Problem requirements
Pictures in the data should be dropped; transcribe exactly the lines from the one that has "You are a GUI" through the one that has "You are a computer-use agent. Viewport: 1024px".

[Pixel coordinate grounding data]
___

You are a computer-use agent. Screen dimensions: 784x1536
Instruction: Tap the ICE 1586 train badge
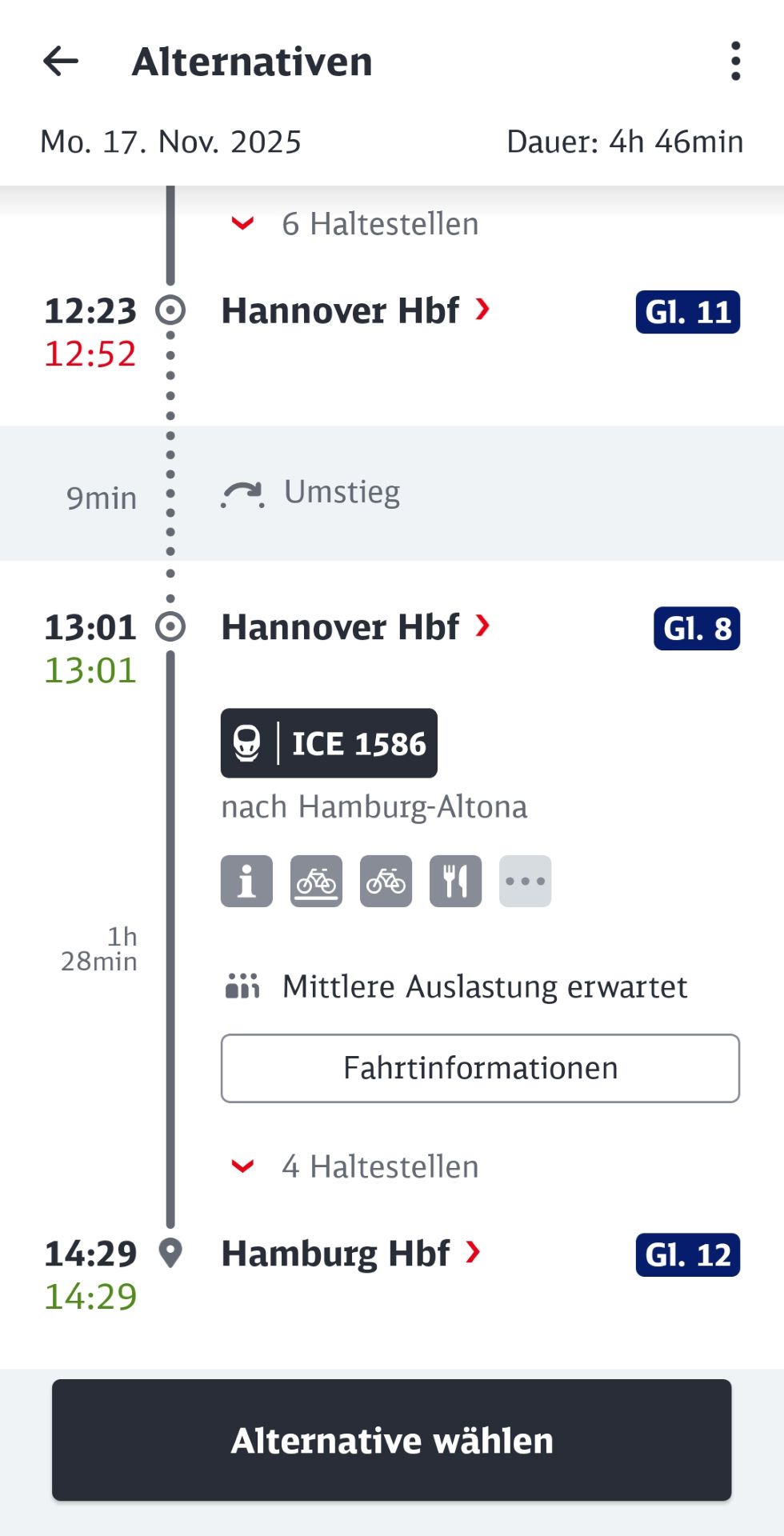[329, 743]
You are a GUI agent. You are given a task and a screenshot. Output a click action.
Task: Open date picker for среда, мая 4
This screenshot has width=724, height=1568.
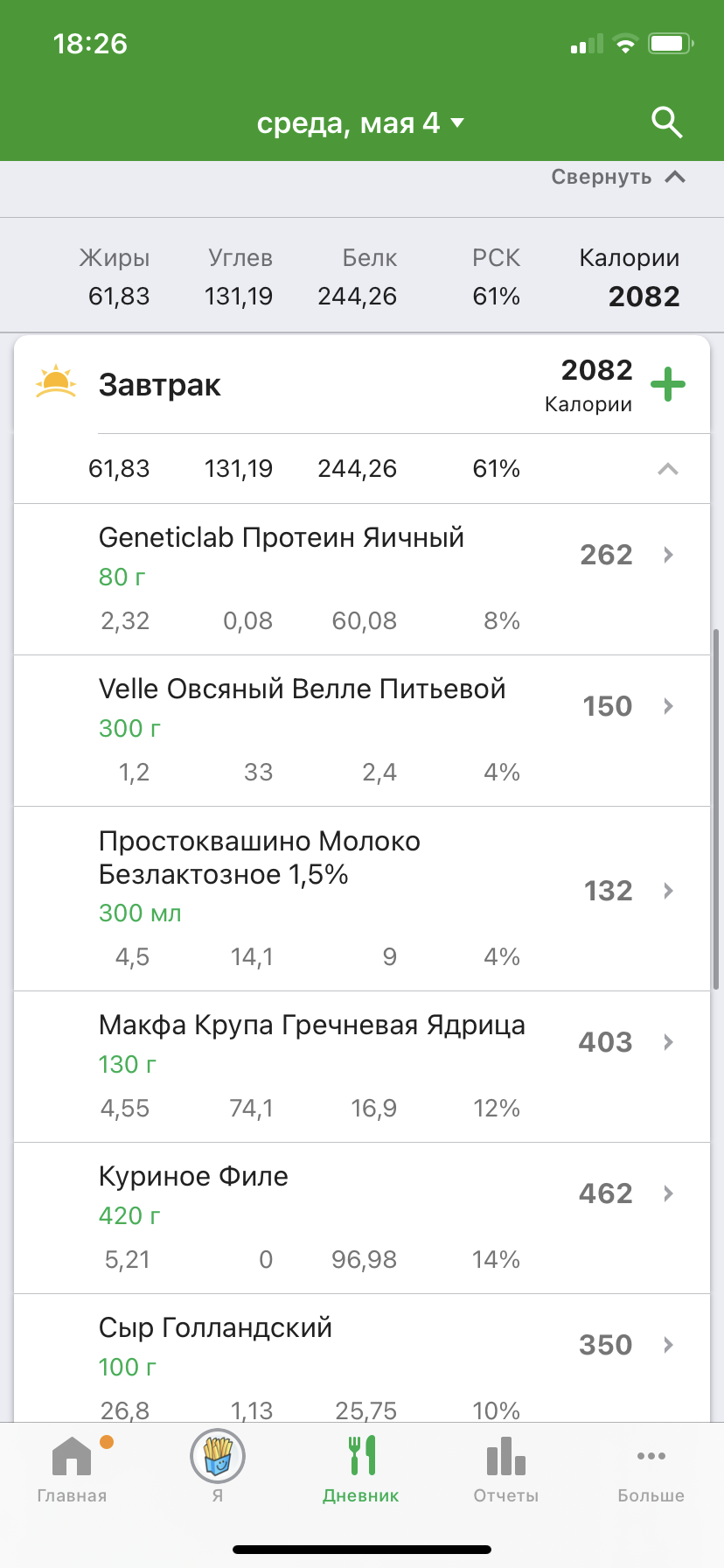point(360,122)
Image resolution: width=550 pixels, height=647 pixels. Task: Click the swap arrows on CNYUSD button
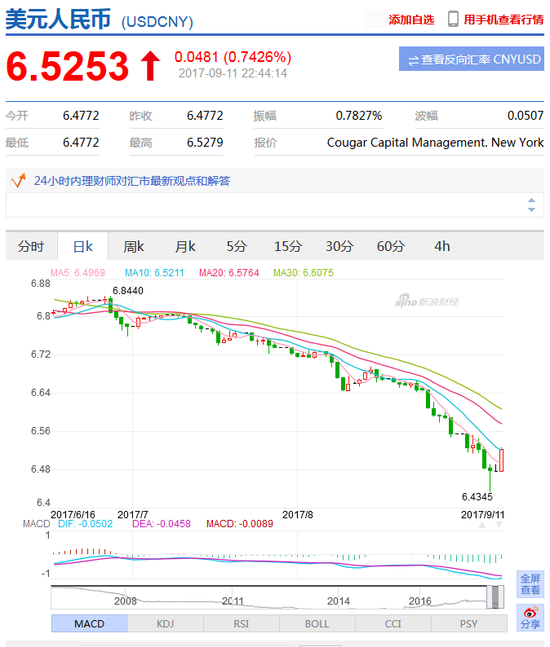click(413, 61)
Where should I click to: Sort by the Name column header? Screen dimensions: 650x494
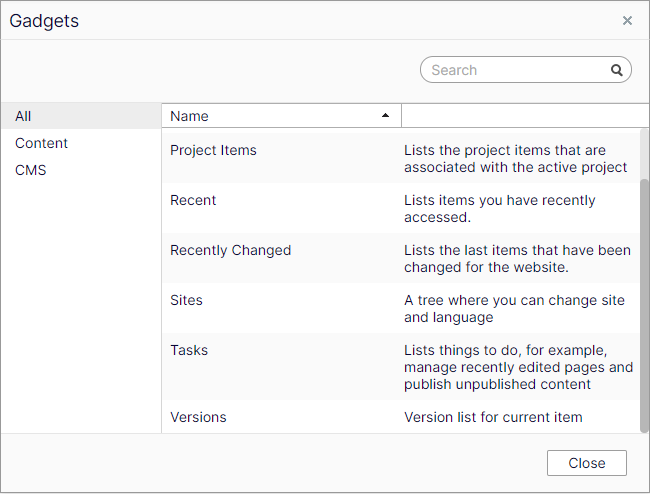pos(190,116)
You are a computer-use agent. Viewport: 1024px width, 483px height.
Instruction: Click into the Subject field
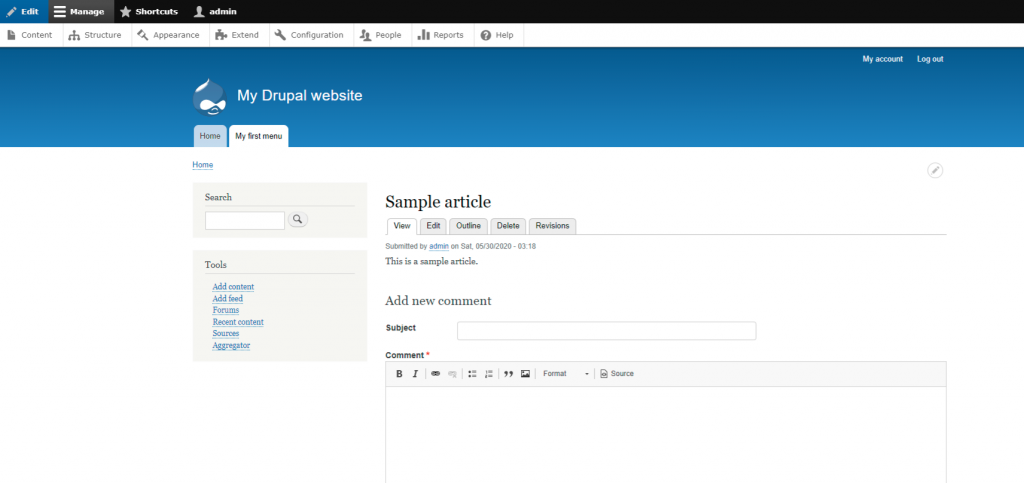[x=606, y=331]
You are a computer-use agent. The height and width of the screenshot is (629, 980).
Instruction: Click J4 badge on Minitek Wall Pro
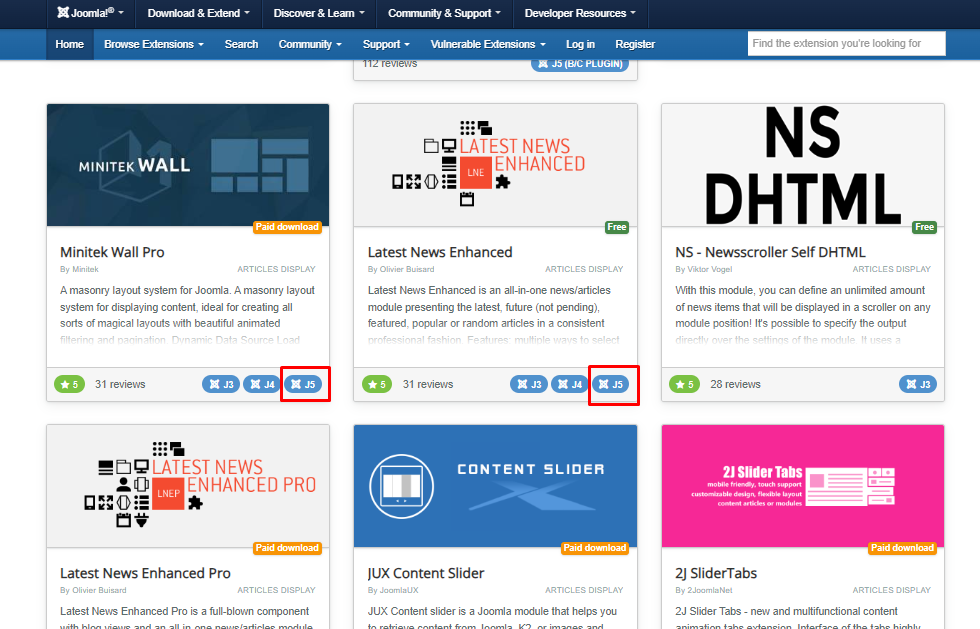[x=262, y=384]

___

Your response
You are a GUI agent. You are given a task and a screenshot. Output a click action.
Task: Open date picker for среда, мая 4
This screenshot has width=724, height=1568.
point(360,122)
Image resolution: width=550 pixels, height=647 pixels. Task: Click the swap arrows on CNYUSD button
click(413, 61)
Where should I click to: Sort by the Name column header? Screen dimensions: 650x494
pos(190,116)
You are a computer-use agent. Viewport: 1024px width, 483px height.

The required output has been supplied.